DOCUMENT EXTRACT:
A blanket rule that “Lux colleagues cannot move for X years” is the opposite of a case-by-case assessment.
It’s automatic, mechanical, and legally shaky.
Article 1d: equal treatment is not optional
If only colleagues working in Luxembourg are subject to these restrictions and no one in Brussels, Ispra or Petten is, then we are in the territory of geographical discrimination. No equivalent mobility restrictions apply systematically in those other locations.
It is acknowledged that housing policy is a Member State competence, and that Luxembourg provides state support for rent and purchase. However, those schemes are designed for the general population and do not address the specific constraints faced by EU staff: compulsory posting to a high-cost location, limited choice of residence, cross-border family arrangements and constrained mobility.
The Commission cannot shift responsibility entirely to national measures when it is the employer imposing the geographical constraint. Where posting decisions create a structural disadvantage compared to colleagues in other locations, the Commission has both the competence and the obligation under Article 1d to ensure equal treatment through employment-related measures, including appropriate allowances or compensatory mechanisms.
Article 1d prohibits this. Full stop.
If HR wish to defend any measure of that kind, they need a solid legal justification and a proportionate, targeted approach. “Because Luxembourg needs people” is not enough on its own to justify restricting staff mobility. Administrative needs cannot override staff rights under Articles 1d and 7.
Attractiveness through restriction is not attractiveness
Let’s not pretend otherwise.
This approach is not about making Luxembourg attractive. It’s about compensating for the fact that nothing has been done to actually make Luxembourg attractive.
Real attractiveness comes from:
- Housing support including housing allowance extended to commuters forced to live outside Luxembourg, and extended in time, not artificial restrictions (see the Commission’s 12 Actions for Luxembourg and Generation 2004 articles on housing support).
- Childcare availability including real expansion of creche places (acknowledged in the Commission’s 12 Actions).
- Transport links (traffic congestion and cross-border commuting difficulties are well known; while the issue is interinstitutional and involves BE/FR/DE, the Commission can still advocate for and support coordination with national authorities to ease staff commuting),
Not from locking people in.
If a hotel forced you to stay because you wanted to check out too soon, you wouldn’t call the hotel “attractive.” You’d call the manager.
The central issue:
Mobility is a right, not a luxury.
The EU institutions are built on mobility – it’s fundamental for career development, inclusiveness, and staff satisfaction. This is recognised in long-standing institutional practice and protected by Articles 7 and 1d.
Blocking Luxembourg colleagues for 3–4 years is:
- bad policy,
- bad law,
- bad staff relations.
For comparison: the Council applies a 5-year minimum stay for certain posts labelled “critical” in SYSPER; this is role-specific rather than location-wise, and therefore not comparable to a blanket Luxembourg restriction. We should fix the causes of unattractiveness, not the symptoms.
What Generation 2004 proposes
We push for:
- Real incentives, not restrictions (for example stronger housing support, affordable childcare, improved relocation conditions);
- Real measures such as extending the housing allowance beyond Luxembourg based colleagues without arbitrary time limits, not artificial barriers;
- Compliance with the Staff Regulations, not creative reinterpretations;
- Freedom of movement, as guaranteed to every official.
Luxembourg deserves a real attractiveness strategy, not an administrative lock-in.
If we want staff to stay, we must give them reasons to stay, not reasons to feel stuck.

TASK INSTRUCTIONS:
(A) Transcribe the passage of the Luxembourg mobility text starting with "The Commission cannot" and going on through "Articles 1d and 7.".
(B) According to the Luxembourg mobility text, what minimum stay does the Council apply for certain posts labelled "critical" in SYSPER?

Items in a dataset
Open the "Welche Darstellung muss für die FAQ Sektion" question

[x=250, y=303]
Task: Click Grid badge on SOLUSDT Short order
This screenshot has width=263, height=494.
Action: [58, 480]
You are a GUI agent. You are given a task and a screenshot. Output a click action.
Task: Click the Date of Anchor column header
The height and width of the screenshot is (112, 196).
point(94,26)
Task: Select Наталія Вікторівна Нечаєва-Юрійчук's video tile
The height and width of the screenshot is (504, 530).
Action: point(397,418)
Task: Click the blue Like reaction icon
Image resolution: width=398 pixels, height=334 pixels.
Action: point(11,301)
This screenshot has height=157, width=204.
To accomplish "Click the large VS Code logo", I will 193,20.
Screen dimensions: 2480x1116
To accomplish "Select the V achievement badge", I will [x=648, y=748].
* * *
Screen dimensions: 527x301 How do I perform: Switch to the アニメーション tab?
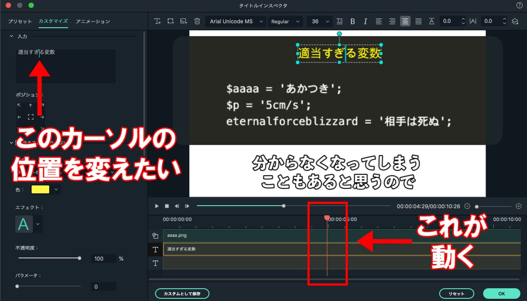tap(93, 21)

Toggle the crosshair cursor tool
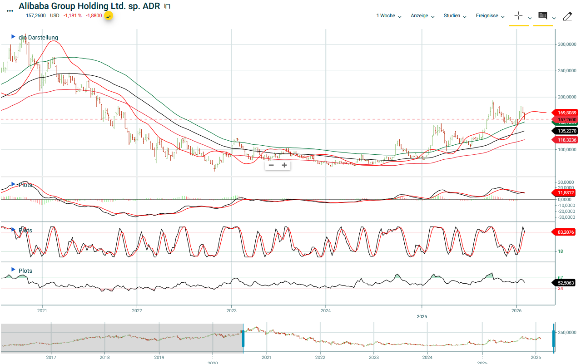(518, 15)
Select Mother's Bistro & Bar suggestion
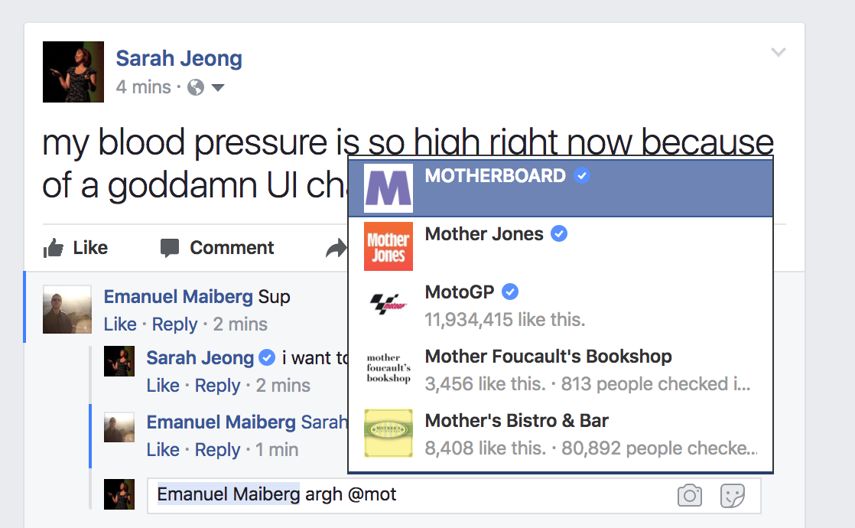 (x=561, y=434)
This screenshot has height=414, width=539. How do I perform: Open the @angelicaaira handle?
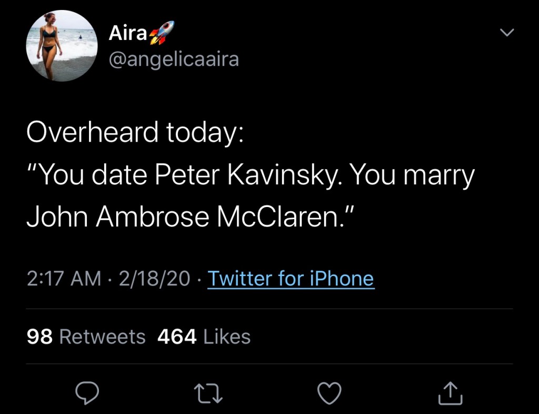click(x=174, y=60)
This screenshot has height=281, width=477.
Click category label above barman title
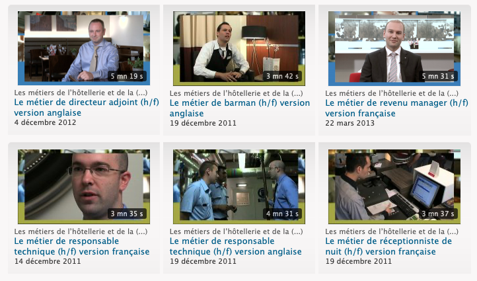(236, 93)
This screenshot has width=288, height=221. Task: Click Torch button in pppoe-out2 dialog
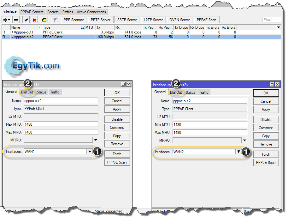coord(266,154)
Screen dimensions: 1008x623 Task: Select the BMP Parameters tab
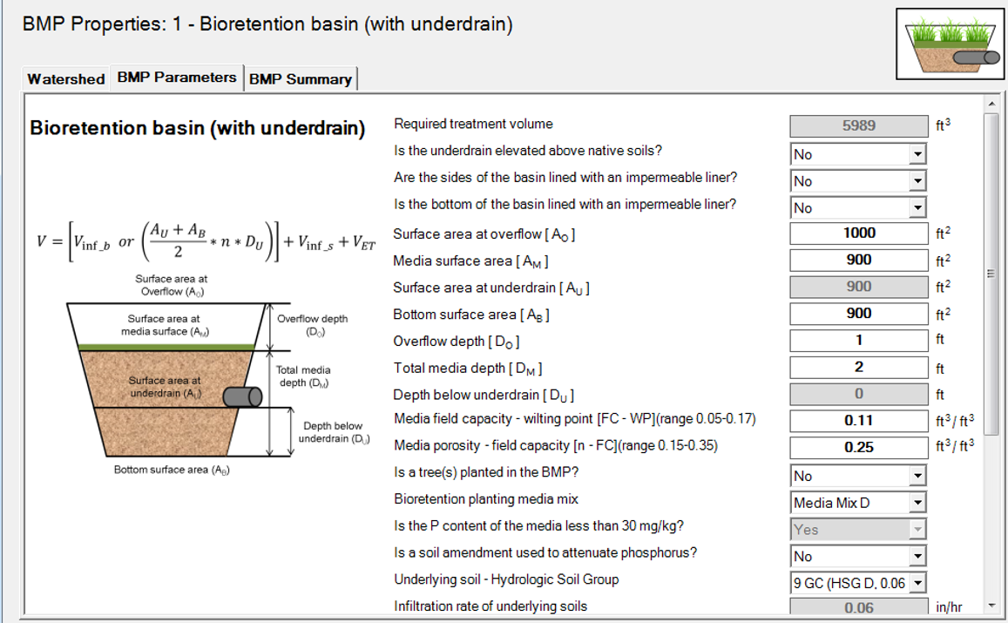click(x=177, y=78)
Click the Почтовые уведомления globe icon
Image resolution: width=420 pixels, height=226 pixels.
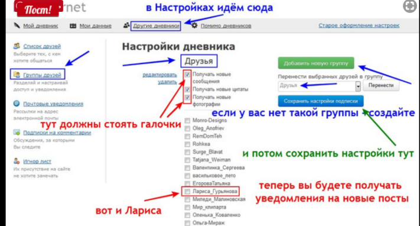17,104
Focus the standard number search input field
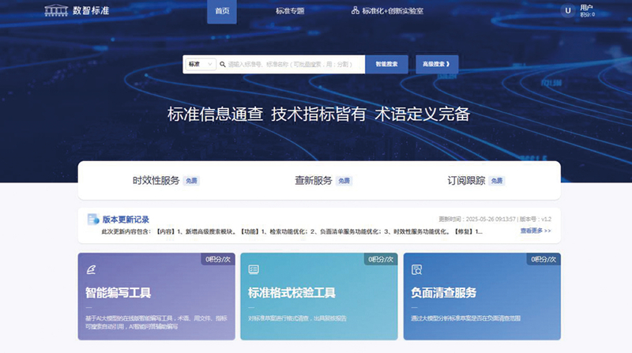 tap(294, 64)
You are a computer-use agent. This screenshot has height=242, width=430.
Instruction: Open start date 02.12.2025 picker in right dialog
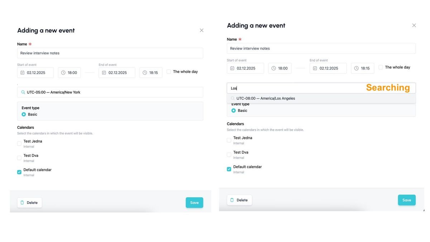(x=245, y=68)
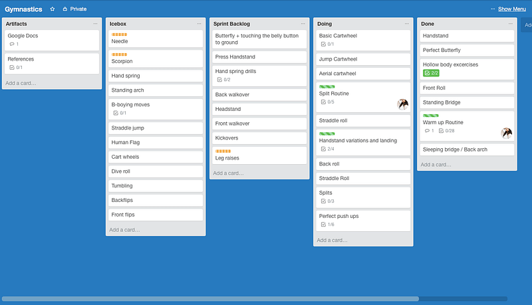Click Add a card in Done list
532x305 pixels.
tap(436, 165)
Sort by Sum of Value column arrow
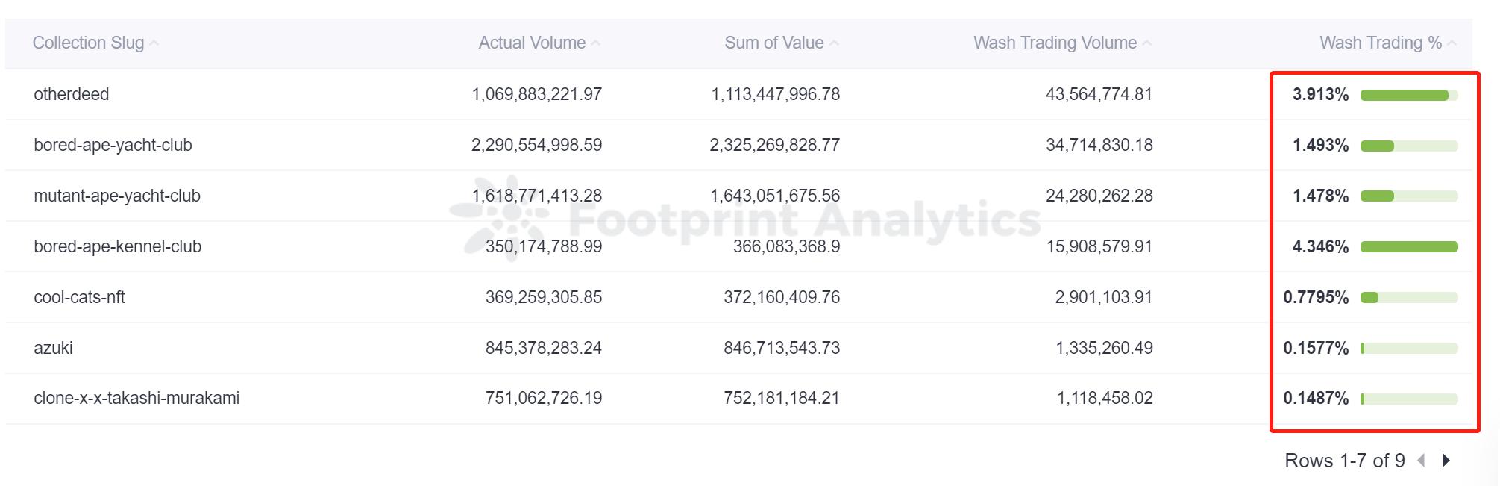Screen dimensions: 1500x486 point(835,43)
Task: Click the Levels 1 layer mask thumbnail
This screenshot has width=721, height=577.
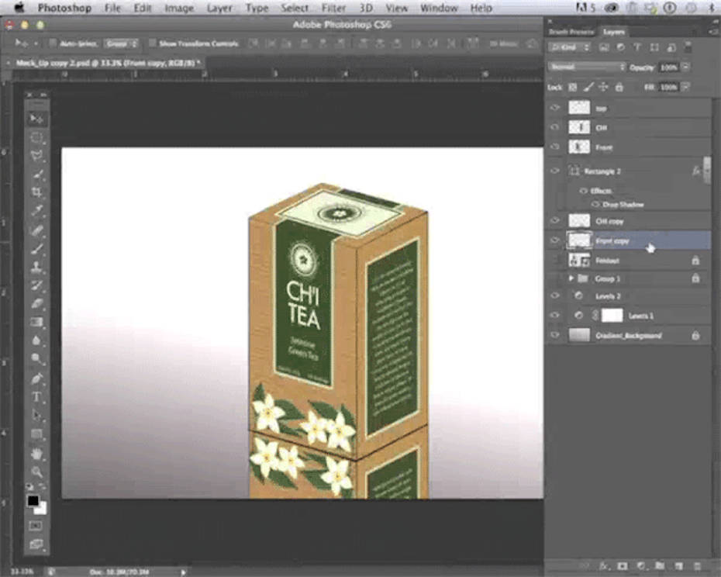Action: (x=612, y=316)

ANSWERS BELOW:
(A)
The Commission cannot shift responsibility entirely to national measures when it is the employer imposing the geographical constraint. Where posting decisions create a structural disadvantage compared to colleagues in other locations, the Commission has both the competence and the obligation under Article 1d to ensure equal treatment through employment-related measures, including appropriate allowances or compensatory mechanisms.
Article 1d prohibits this. Full stop.
If HR wish to defend any measure of that kind, they need a solid legal justification and a proportionate, targeted approach. “Because Luxembourg needs people” is not enough on its own to justify restricting staff mobility. Administrative needs cannot override staff rights under Articles 1d and 7.

(B) A 5-year minimum stay.